COVID-19: Season 3

February 23, 2022

Jihu Lee (she/her/hers), Low Entropy Volunteer Writer

 

Have you ever been advised to not evaluate your life in the middle of the night when you’re tired? I find myself taking that approach when writing; I typically write in hindsight with a relatively placid mindspace that enables me to talk about the past as if it doesn’t hurt me anymore. But this time, I am breaking my own rule.

 

I just finished my first semester of sophomore year in university. On campus! In person! It felt surreal when my family and I drove from Utah to Los Angeles in August. And I was careful to be grateful for every moment.

 

The thing is, I don’t think the majority of us were prepared enough for the return to “normalcy,” whatever that means now. We did have mask mandates, vaccination requirements and a daily symptom check in place. But I realized quickly that adjusting to society again after a year and a half of isolation was far more difficult than expected, and certainly not one that masks or vaccines could address.

 

Of course, I was thrilled at the prospect of in-person classes and learning from amazing professors as well as finally connecting and reuniting with fellow friends.

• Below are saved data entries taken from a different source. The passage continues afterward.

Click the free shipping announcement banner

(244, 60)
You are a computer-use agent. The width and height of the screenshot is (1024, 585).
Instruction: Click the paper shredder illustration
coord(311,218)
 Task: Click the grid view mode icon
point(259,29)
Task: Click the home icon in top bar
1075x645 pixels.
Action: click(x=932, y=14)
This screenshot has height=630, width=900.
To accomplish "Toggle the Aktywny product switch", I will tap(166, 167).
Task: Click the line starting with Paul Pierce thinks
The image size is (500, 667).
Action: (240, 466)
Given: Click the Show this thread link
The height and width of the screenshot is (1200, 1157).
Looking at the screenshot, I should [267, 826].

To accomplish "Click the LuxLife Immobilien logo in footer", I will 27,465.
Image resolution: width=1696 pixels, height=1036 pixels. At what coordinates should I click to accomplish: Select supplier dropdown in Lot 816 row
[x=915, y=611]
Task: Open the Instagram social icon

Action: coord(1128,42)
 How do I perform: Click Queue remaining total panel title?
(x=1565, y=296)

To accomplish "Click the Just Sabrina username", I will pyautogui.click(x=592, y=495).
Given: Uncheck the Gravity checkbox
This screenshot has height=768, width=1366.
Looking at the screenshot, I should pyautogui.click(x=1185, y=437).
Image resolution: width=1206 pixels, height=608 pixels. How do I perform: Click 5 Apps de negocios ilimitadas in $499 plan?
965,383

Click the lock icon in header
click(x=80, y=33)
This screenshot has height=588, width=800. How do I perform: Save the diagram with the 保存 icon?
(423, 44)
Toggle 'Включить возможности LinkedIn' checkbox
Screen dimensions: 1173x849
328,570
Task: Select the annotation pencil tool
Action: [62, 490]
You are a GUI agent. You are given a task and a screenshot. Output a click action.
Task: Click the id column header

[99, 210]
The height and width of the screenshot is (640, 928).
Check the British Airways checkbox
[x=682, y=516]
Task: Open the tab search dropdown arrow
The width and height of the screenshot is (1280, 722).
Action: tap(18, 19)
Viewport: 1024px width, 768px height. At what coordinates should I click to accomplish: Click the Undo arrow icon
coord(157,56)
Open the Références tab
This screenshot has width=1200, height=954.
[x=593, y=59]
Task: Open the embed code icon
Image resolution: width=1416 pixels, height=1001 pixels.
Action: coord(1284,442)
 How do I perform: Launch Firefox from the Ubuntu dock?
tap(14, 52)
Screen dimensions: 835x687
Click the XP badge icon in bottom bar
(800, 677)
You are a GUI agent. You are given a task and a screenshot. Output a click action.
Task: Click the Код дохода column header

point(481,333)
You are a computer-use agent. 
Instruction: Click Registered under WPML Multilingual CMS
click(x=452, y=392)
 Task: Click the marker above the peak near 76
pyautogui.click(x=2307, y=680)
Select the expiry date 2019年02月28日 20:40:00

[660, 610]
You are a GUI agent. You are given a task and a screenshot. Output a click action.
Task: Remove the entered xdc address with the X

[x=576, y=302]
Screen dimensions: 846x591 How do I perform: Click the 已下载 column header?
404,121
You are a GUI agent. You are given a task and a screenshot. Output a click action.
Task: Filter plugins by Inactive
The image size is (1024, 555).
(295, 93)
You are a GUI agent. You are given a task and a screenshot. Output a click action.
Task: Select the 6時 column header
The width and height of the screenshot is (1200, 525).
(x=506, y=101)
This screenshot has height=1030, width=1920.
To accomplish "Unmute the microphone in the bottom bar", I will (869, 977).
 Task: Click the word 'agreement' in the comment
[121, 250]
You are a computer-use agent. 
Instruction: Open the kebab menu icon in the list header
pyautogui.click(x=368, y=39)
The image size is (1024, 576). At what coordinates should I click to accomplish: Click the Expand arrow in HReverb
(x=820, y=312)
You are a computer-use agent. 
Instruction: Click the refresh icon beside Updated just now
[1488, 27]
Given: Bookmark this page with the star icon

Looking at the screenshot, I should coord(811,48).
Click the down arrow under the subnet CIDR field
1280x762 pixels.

But I felt like a person learning a new skill all over again. My abilities were still intact, but the motions felt awkward and unfamiliar.

 

There is not a word that will accurately capture the feeling of sudden detachment while in the middle of a conversation with someone. Or when there are approximately 44,000 other students on campus with you and yet you are lonelier than ever. At one point, it felt like I forgot that a normal conversation typically begins with a “hello.” Moreover, the idea of others perceiving not just the upper half of my body on a screen, but my entire self, was so bizarre.

 

We are people desperately craving connection while deeply unsure of how to attain it after missing out on proper socialization during some of our most formative years. 

 

Something that is both comforting and despairing is the fact that nearly everyone is feeling this uncomfortable adjustment. We all seem to be pretending to get along fine and appearing to be in lively social circles, but truthfully, I think most of us are uncertain and lost.

 

Not only are socialization and interpersonal connection difficult, but we are all shouldering our own burdens to begin with. Whether these battles have been a part of our lives since childhood and amplified during the pandemic or newly born from it, the bottom line is that we are already fighting something on our own. To try to build relationships at this time in our discombobulated worlds is not an easy task.

 

We are now in Season 3 of the coronavirus pandemic. I was 18 when we first went into quarantine, and now I am 20. To all of you with bleeding hearts and broken visions for the future — especially to young people waiting to live again — take a moment to be proud of yourselves for making it so far.

 

This experience is not over for me or any of us yet, so it’s challenging to talk about it coherently and neutrally like it’s far behind us now. Despite all that has happened in the past nearly two years so far, I am often at a loss for words to describe it all. But what I do know is that I’m willing myself to move forward, even though I don’t know what I’m doing or how I’m feeling. In fact, most of the time I don’t feel any progress at all, like I’m just a stone in a river as the water rushes past me.

 

I hope that anyone who relates can feel some comfort in knowing that you are not alone. Your feelings are unique to you and are not the same as anyone else’s, but in your struggles and depths of despair, I see you and encourage you to keep going. If it’s hard to feel hopeful, then perhaps let’s not force ourselves to find hope at once. But rather, feel whatever you’re feeling at the moment and acknowledge that.

 

Bit by bit, I want to believe that we will find ourselves again. None of it is easy or as inspirational as a cute quote on the internet. But as the days go by, I remind myself that all I can do at the moment is not give up and keep going forward.

 

 

My name is Jihu, and I’m from Salt Lake City, Utah! I have been with Low Entropy since May 2021. Some of the things I love are reading, writing, listening to music, playing with my dogs and spending time with my sister!